Two members of the Coolangatta business community have launched an advertising campaign to encourage Queenslanders to visit the coastal border suburb that’s suffering from the New South Wales lockdown.
Steve Edgar and Sam Beau Patrick created the ‘Essentially Cooly’ marketing campaign after attending a meeting two weeks ago with about 120 other local business owners.
At the meeting, Edgar heard what he describes as “a lot of heartfelt stories” from business owners “desperate to survive” the effects of the NSW lockdown on trade and staffing.
“The feeling in the room was just unbelievable,” Edgar, the general manager of the Coolangatta Surf Club, tells SmartCompany.
Following the meeting, Edgar and Patrick decided to self-fund a promotional video to attract people from Brisbane, Ipswitch and the Granite Belt, including Toowoomba, to Coolangatta.
“We’re trying to promote the positive vibe and encourage people to come to Cooly,” Edgar says.
Since the video was posted online, the tourism organisation Destination Gold Coast has indicated they will support the campaign.
“But the wheels take a while to turn in these organisations,” Edgar says.

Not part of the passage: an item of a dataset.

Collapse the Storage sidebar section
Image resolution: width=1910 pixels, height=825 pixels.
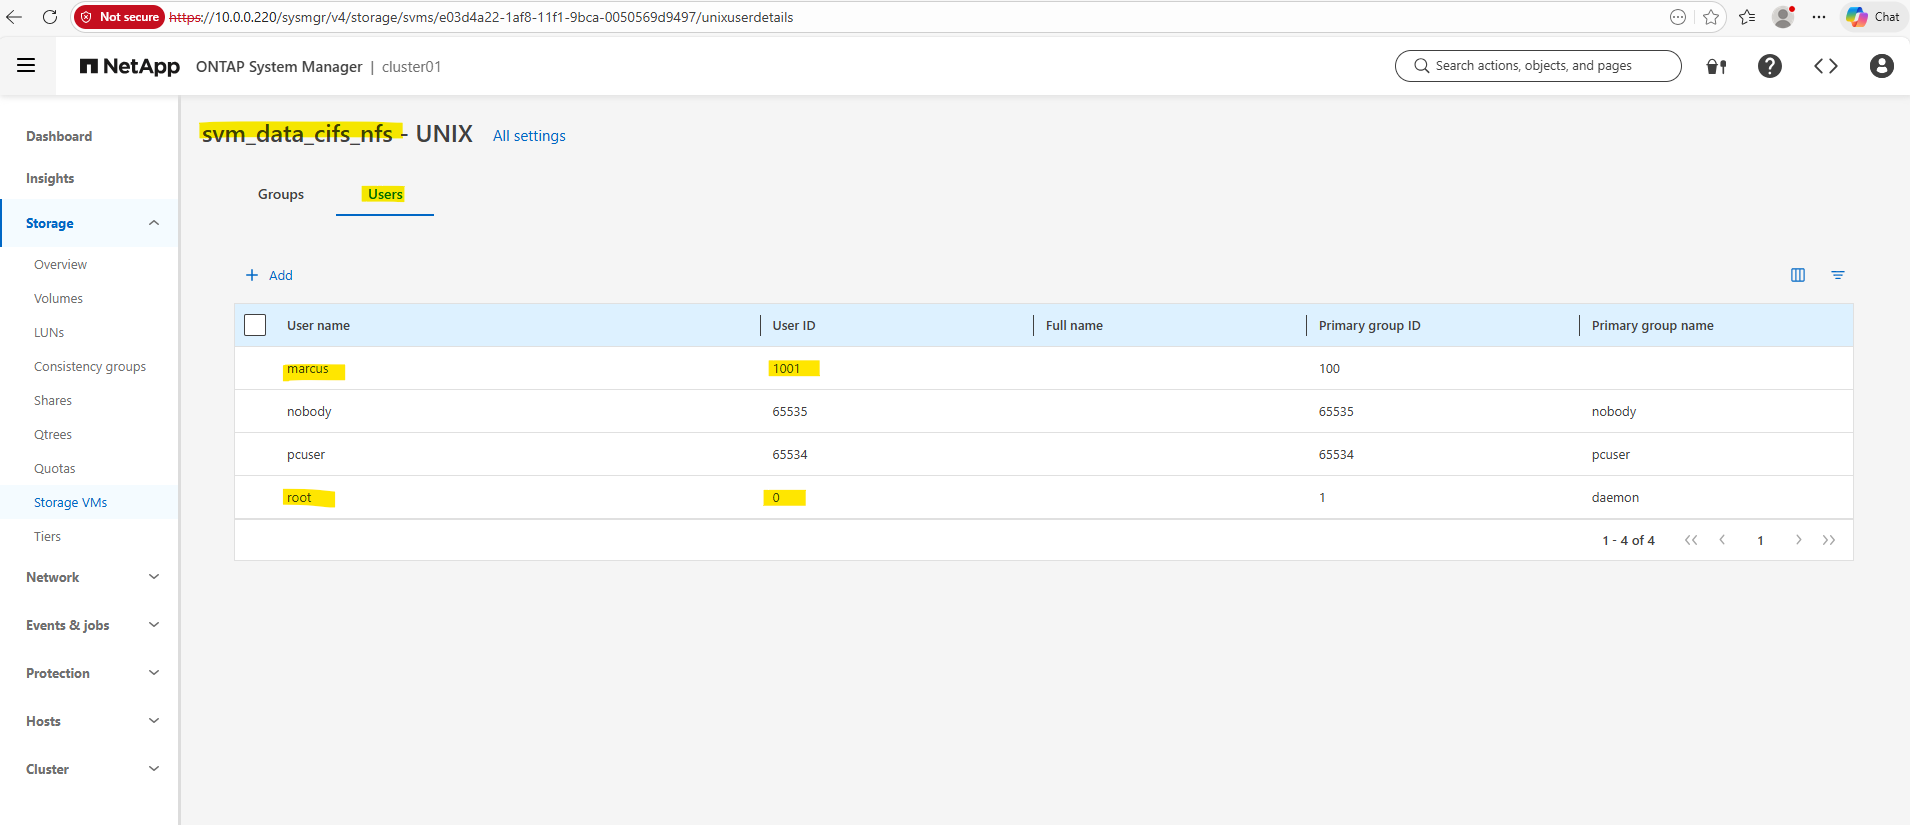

Local businesses hope the campaign will convince members of the Queensland government to visit the suburb to see how the harsh border closure, which separates Coolangatta from the neighbouring Tweed Heads in NSW, is affecting businesses.
Queensland small business minister Di Farmer has said she would visit but is not able to for at least another week.
“We’re continually putting pressure on the state government to come down to Coolangatta and see what’s going on, Edgar says.
Small businesses in Coolangatta are seeking urgent support because the state border closure has taken away a large amount of the local trade they were relying on while international travel has dried up and domestic travel is significantly reduced.
Businesses, including the Coolangatta Surf Club, have been forced to reduce hours due to reduced trade and a staff shortage.
“Some businesses are missing up to 50% of their staff,” Edgar says.
“The lockdown has divided a town because there are people locked away from their families and businesses.”